PDA

View Full Version : Python - Reading from pipe with file object iterator



Endolith
September 11th, 2008, 06:08 AM
I've got syslog writing to a named pipe, and I'm trying to read it line-by-line in Python. This works, printing out each line as it comes:


f = open("test_pipe")
while True:
line = f.readline()
print line,The recommended method (http://docs.python.org/lib/bltin-file-objects.html) is to use a file as an interator, but this does not work. It dumps out all the lines at once only when I restart syslog (presumably because it's sending an EOF):


f = open("test_pipe")
for line in f:
print line,Whyyyy?


According to PEP 234 - Iterators (http://www.python.org/dev/peps/pep-0234/), these are equivalent:

A:
while 1:
line = file.readline()
if not line:
break
...B:
for line in iter(file.readline, ""):
...
C:
for line in file:
...So I really don't understand why A and B work on a pipe that has been sent newlines and then flushed, while C only works when the pipe has been closed.

Endolith
September 12th, 2008, 04:43 PM
Aha. The last method does return values without closing the file, but only if I've sent a large number of lines. This behaves the same way (doesn't work):


for line in file("pipe"):
print line,

I guess open() uses the file() type, so there isn't much difference here.

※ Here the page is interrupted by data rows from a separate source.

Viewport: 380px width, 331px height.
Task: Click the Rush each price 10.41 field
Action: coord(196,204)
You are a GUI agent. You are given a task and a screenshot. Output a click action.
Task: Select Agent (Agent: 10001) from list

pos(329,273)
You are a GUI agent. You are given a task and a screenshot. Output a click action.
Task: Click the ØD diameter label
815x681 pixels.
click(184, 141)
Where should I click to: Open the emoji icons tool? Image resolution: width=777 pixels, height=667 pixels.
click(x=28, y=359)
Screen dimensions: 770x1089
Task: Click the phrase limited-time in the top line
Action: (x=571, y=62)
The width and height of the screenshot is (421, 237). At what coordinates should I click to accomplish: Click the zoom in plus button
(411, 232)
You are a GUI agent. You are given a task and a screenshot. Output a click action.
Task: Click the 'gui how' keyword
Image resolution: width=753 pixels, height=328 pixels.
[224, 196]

Is this some kind of pre-buffering problem? This doesn't work, either:


for line in file("pipe","r",1):
print line,

Where 1 is buffering:


If the buffering argument is given, 0 means unbuffered, 1 means line
buffered, and larger numbers specify the buffer size.


It also doesn't work if I open both for reading and writing with 1.

Nor does this:


for line in f.readlines():
print line,

even though this should be equivalent to


for line in iter(f.readline, ""):
print line,

which does work.

Endolith
September 12th, 2008, 05:33 PM
Actually, no.
for line in f.readlines() would read in the whole file first (or a large chunk of the file?), and then split it into a list with an element for each line, while
for line in iter(f.readline(), "") reads in one character at a time until it hits a new line, which iter then makes into the first item in a list? Then it keeps reading until it hits a newline to make the next element, and so on, until it hits the EOF, which will cause readline() to return "", at which point it quits. If the EOF doesn't exist yet (pipe not closed), and it's read all the characters but not found a newline yet, it just sits and waits?

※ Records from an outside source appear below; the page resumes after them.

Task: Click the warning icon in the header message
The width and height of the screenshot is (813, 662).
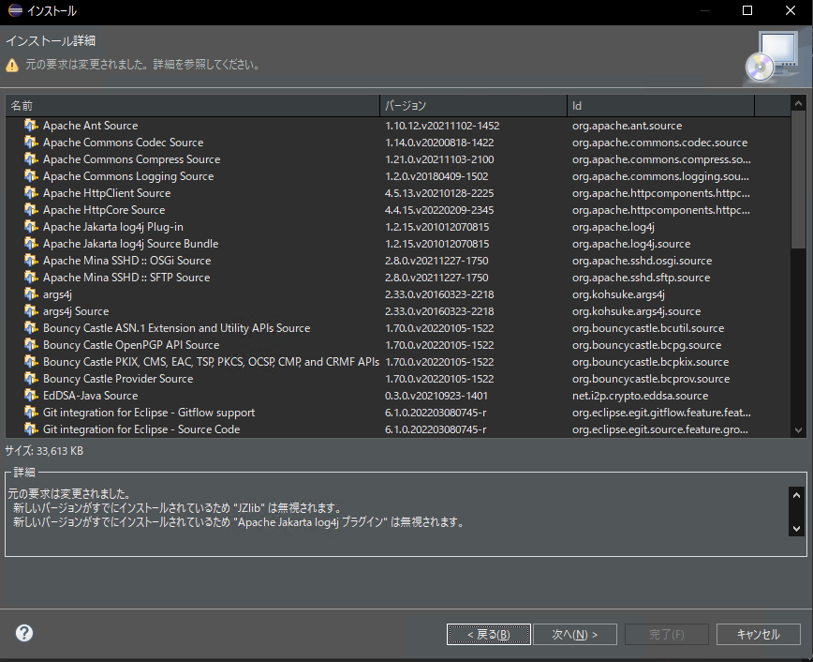Action: click(12, 65)
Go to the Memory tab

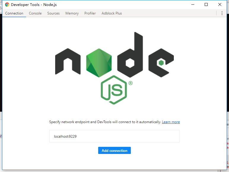72,13
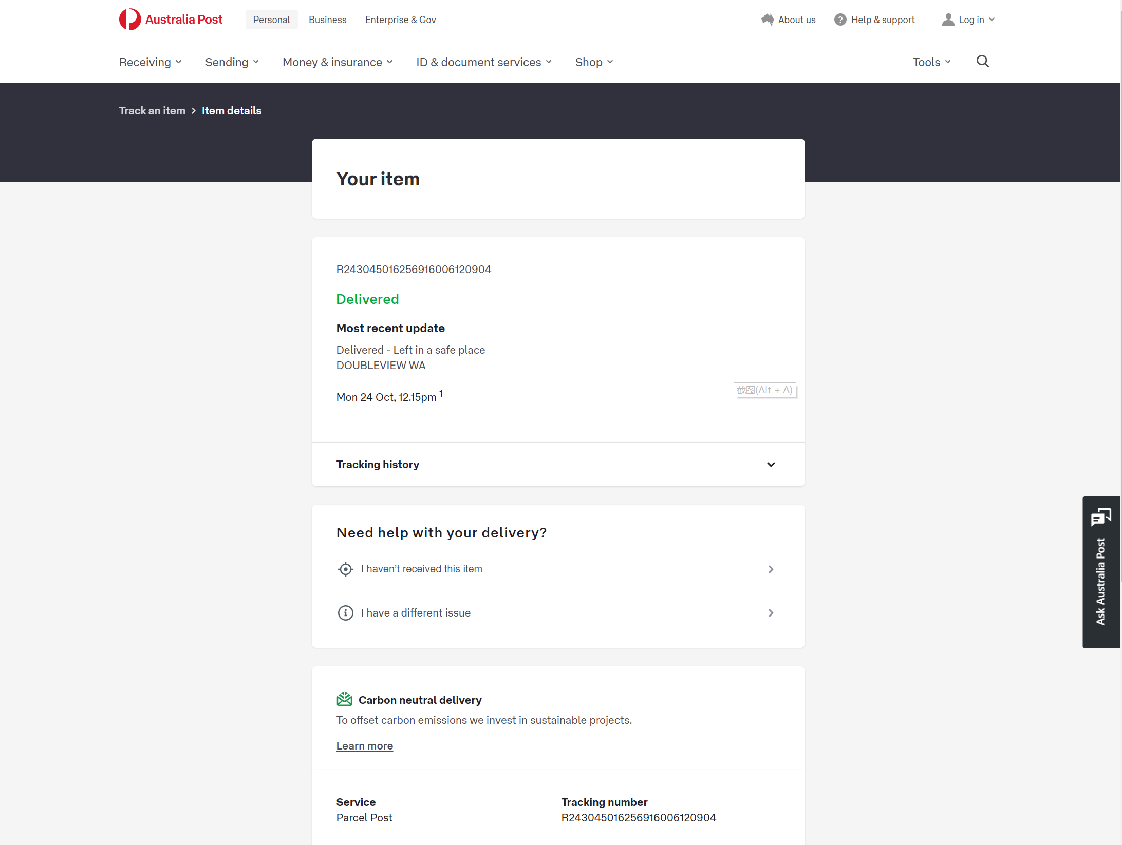The width and height of the screenshot is (1122, 845).
Task: Open the Ask Australia Post chat widget
Action: (x=1101, y=572)
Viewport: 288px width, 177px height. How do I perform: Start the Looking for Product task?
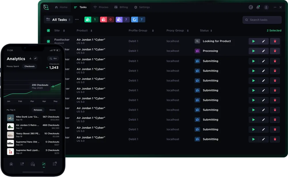[x=253, y=41]
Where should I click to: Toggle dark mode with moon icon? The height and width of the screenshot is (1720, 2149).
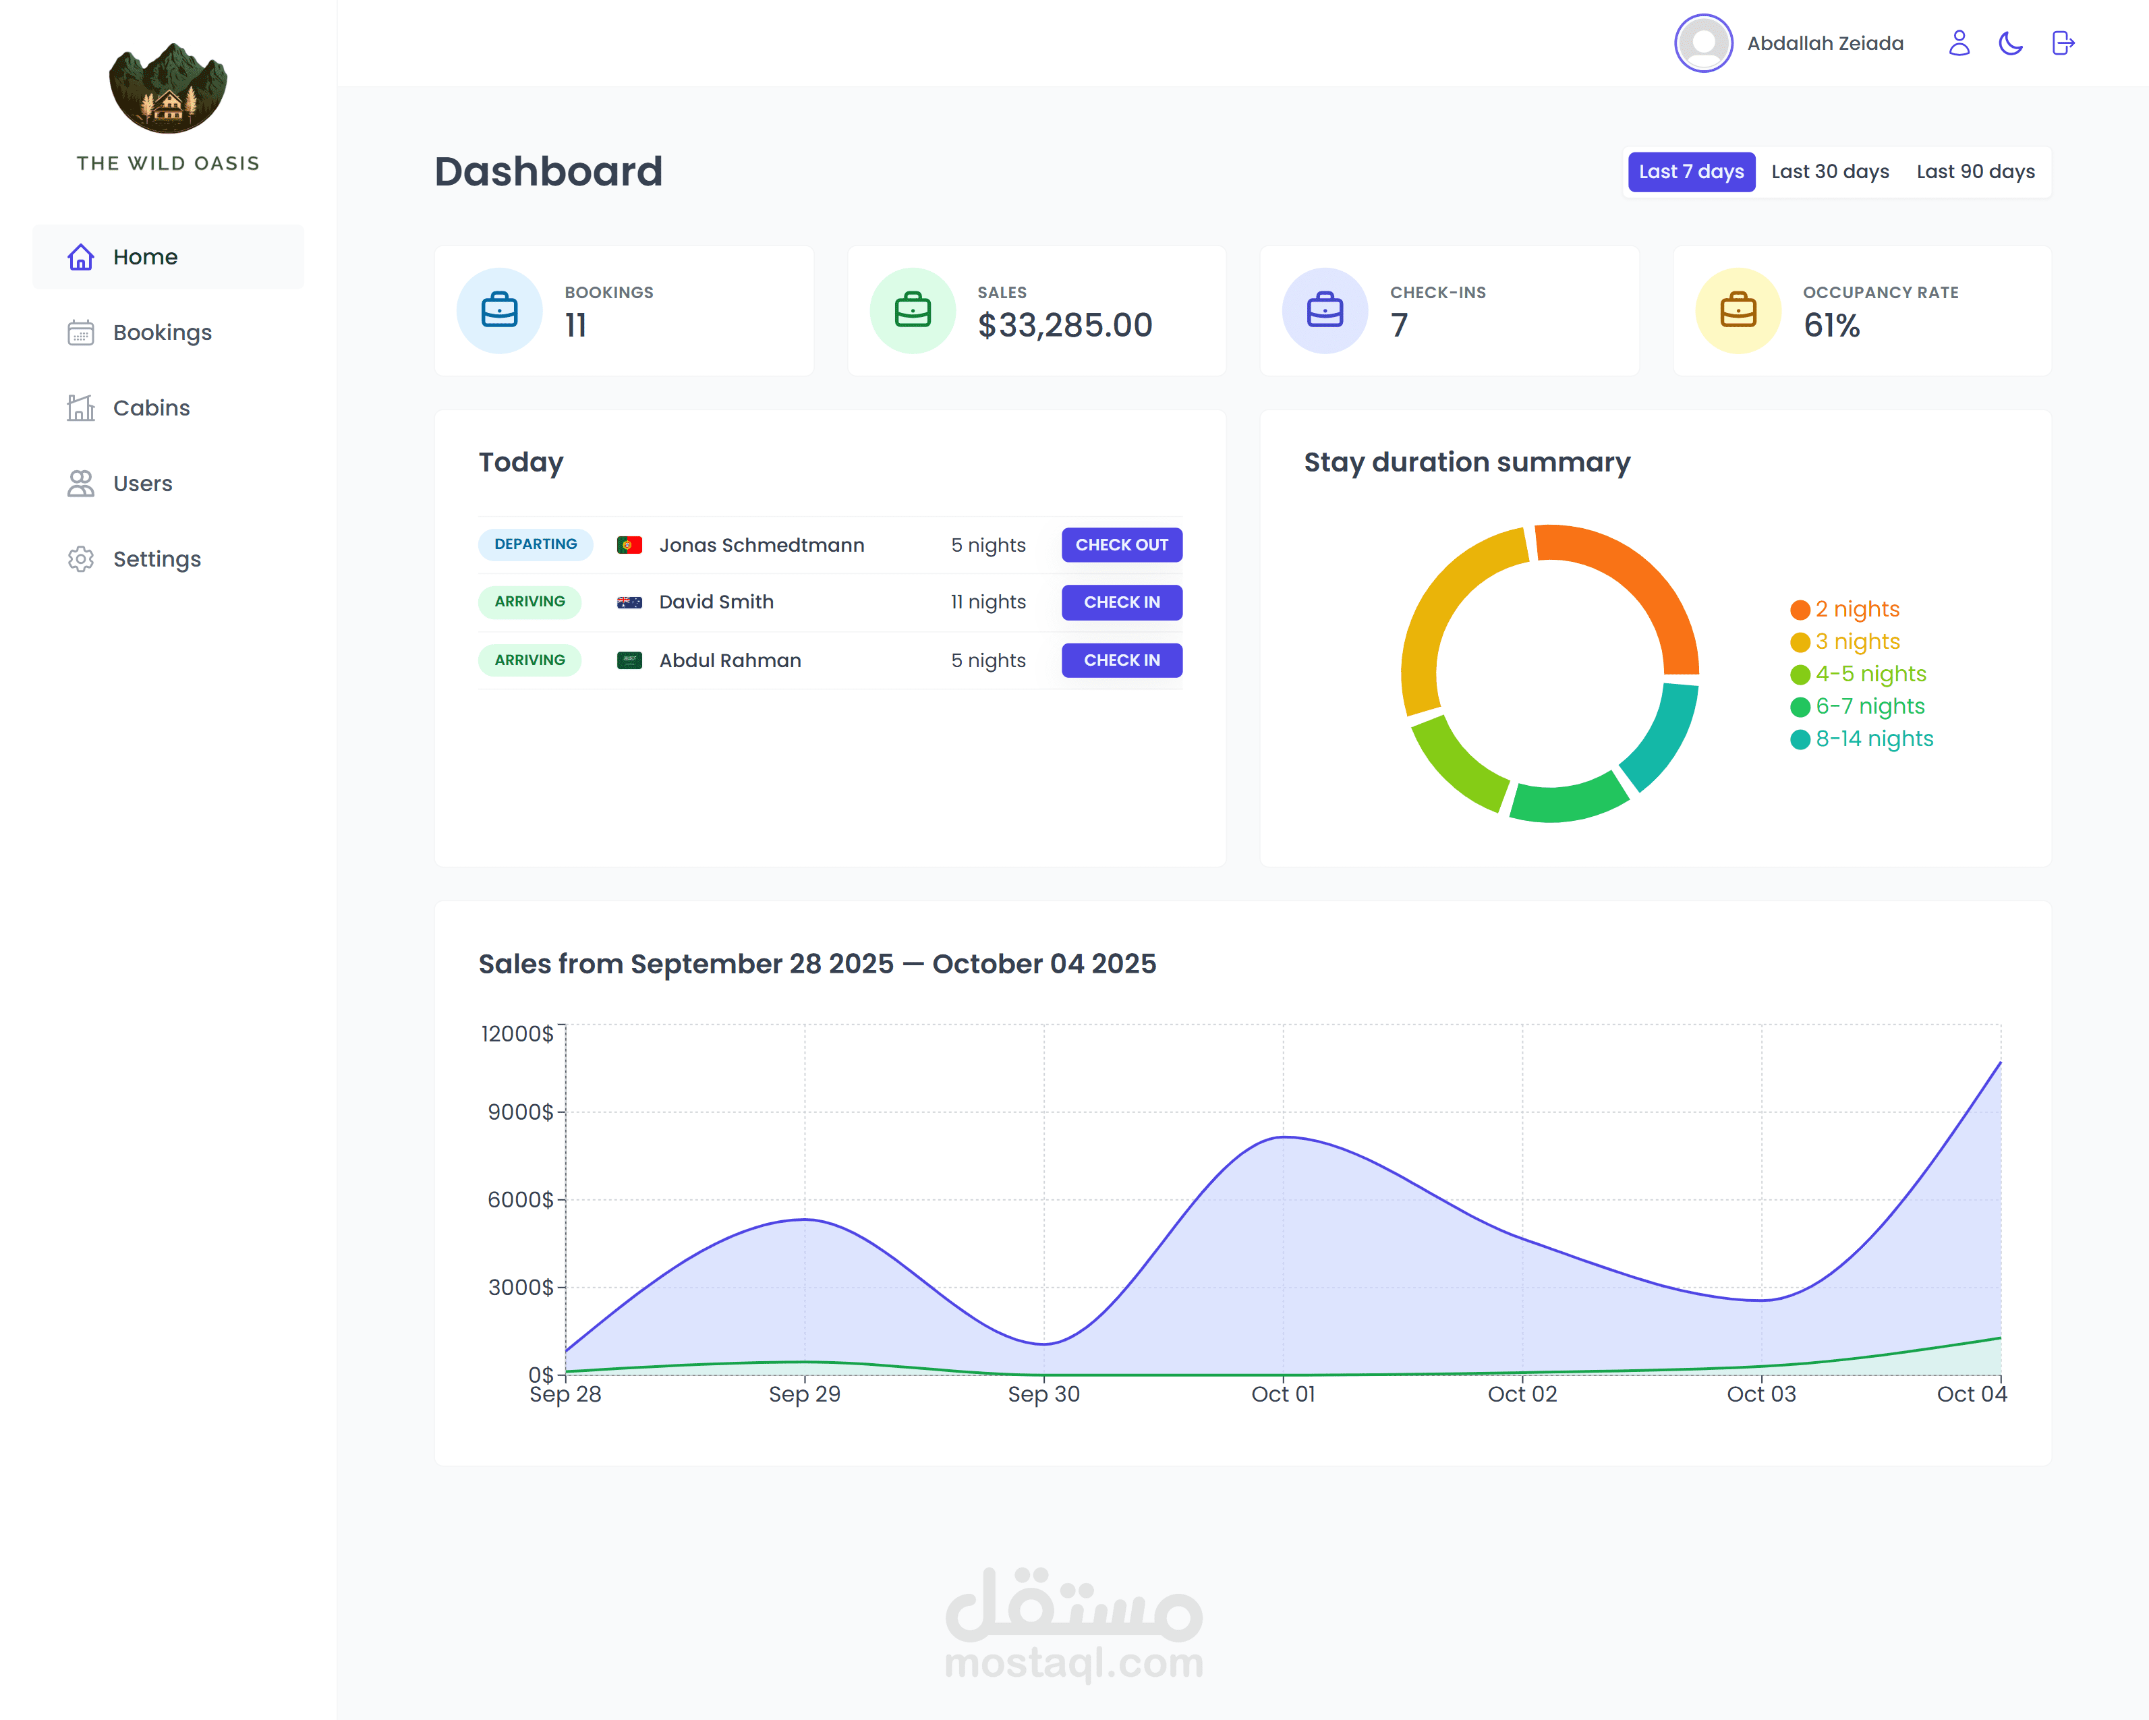[2010, 43]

So that would explain why I'm seeing this. So does "for line in f:" mean "read in the entire file and then split into a list with an element for each line"?

days_of_ruin
September 12th, 2008, 05:59 PM
I've got syslog writing to a named pipe, and I'm trying to read it line-by-line in Python. This works, printing out each line as it comes:


f = open("test_pipe")
while True:
line = f.readline()
print line,The recommended method (http://docs.python.org/lib/bltin-file-objects.html) is to use a file as an interator, but this does not work. It dumps out all the lines at once only when I restart syslog (presumably because it's sending an EOF):


f = open("test_pipe")
for line in f:
print line,Whyyyy?



Maybe you are not closing the file properly in the program that writes to it.

Endolith
September 12th, 2008, 06:13 PM
Maybe you are not closing the file properly in the program that writes to it.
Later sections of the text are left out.